The concept of suspensions is to encourage better behavior through economic deprivation and/or penance. This theory is simple enough. If someone is sent home without pay, the economic loss will encourage the employee not to repeat the mistake.

However, those with experience in labor relations know that by the time some employees are suspended, being short of money often is a way of life. Chronic offenders, especially those with repeated absenteeism, oftentimes have dozens, if not hundreds, of hours of leave without pay (approved unpaid absences) on the books already. More days at home without pay are unlikely to make a huge impression. The penance theory comes from the belief that if employees were to stay home and consider their misdeeds, they would repent and rehabilitate. But people who get suspended are unlikely to use their time off work for introspection and self-examination. Having spoken with dozens of employees who were suspended, it seems as if vacations, household projects and plotting revenge are as likely uses of the time away from work as reflection and atonement.

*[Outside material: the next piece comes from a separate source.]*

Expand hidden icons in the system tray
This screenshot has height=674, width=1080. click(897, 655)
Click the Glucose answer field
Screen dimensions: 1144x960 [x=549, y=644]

In an era of doing more with less, managers can ill afford to lose the services of staff for disciplinary reasons. One Navy manager even asked that his employee serve her suspension over consecutive weekends, so the agency would not suffer her absence during the workweek.

Then comes the added burden of paperwork. A suspension requires a formal notice of intent, an employee right to respond (orally, in writing, or both) and then a formal decision, usually from a higher-level manager. The paperwork involved in suspending an employee costs the government many work hours. Notices have to be prepared and reviewed, forms have to be completed, personnel and payroll computer records must be adjusted and paper files (such as the employee's personnel folder) must be updated.

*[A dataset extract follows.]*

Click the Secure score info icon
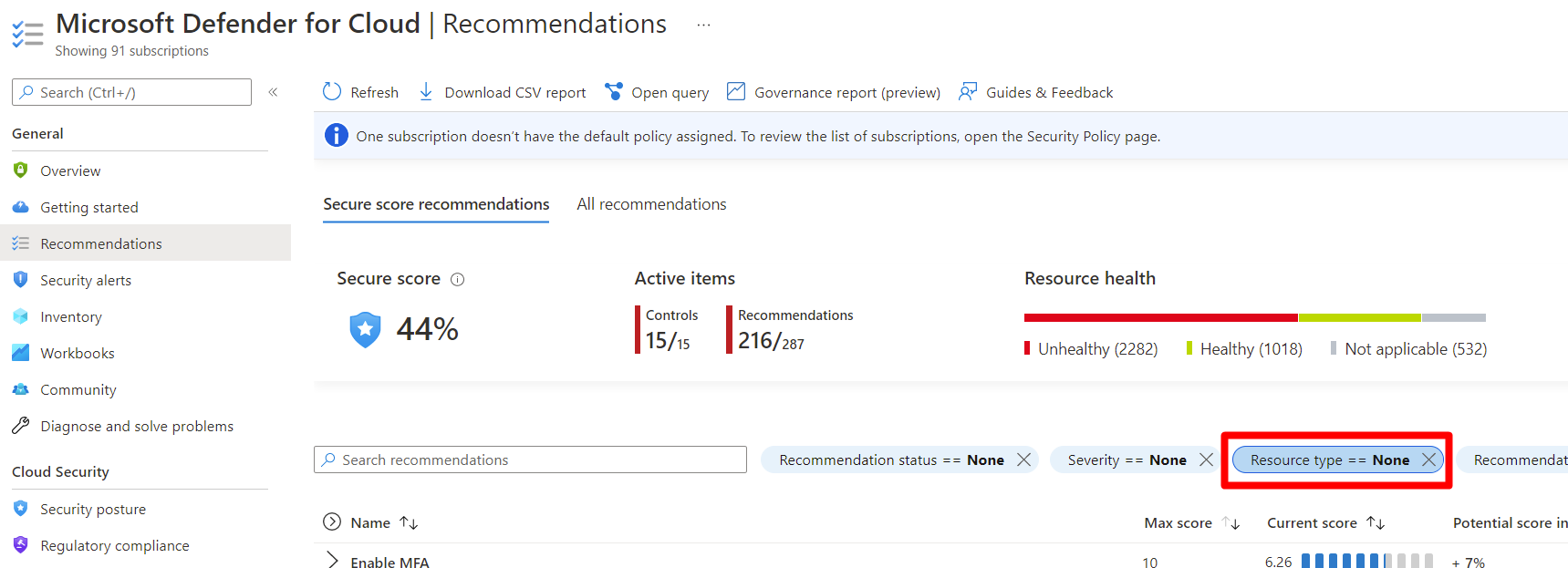 point(458,280)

So why do managers keep doing it? Because they've always done it, because the law provides for suspensions, and because most haven't read the Office of Personnel Management's Alternative Dispute Resolution Resource Guide, which suggests alternatives to such discipline. The most important reason human resources folks recommend suspension is that unlike reprimands and other written warnings, it results in a permanent record of misconduct. Federal agencies suspend employees more to create a paper trail of infractions than to rehabilitate their bad habits or behavior.

So, why not just use letters to document past misdeeds, without sacrificing an employee's services or docking his pay? Most agency discipline regulations and union contracts call for expunging disciplinary letters after a year or two. Then the prior discipline can't be cited as a reason for firing a repeat offender.

Federal managers could avoid suspensions, while still imposing discipline, within the existing structure. Suspensions involve a three-step process-a notice, a right to reply and a decision-and the deciding official can agree with the proposed penalty, mitigate it or throw the whole thing out.

But consider another option. The official who chooses suspension could offer a choice: Serve the suspension without pay, or agree to a reprimand in lieu of the suspension that would become a permanent record in his personnel folder. As long as grievance rights aren't sacrificed, employees may prefer such reprimands.

But agencies would reap the greatest benefit. Getting out of the business of disciplinary suspensions would save time and money. It would encourage wayward employees and their union representatives to participate in determining the consequences of their actions, and it would minimize grievance processing and liabilities.

In the end, the Merit Systems Protection Board's notion of a 90-day suspension is emblematic of how ineffective our discipline program has become. If managers can do without someone for three months, why would anyone think that employee's return to work would improve efficiency? The federal government must move toward disciplinary concepts that account for workplace realities. Durable reprimands in lieu of suspensions is a place to begin.


Robbie Kunreuther has been director of Government Personnel Services in Seattle since 1990, providing labor and employee relations training to federal agencies across the country.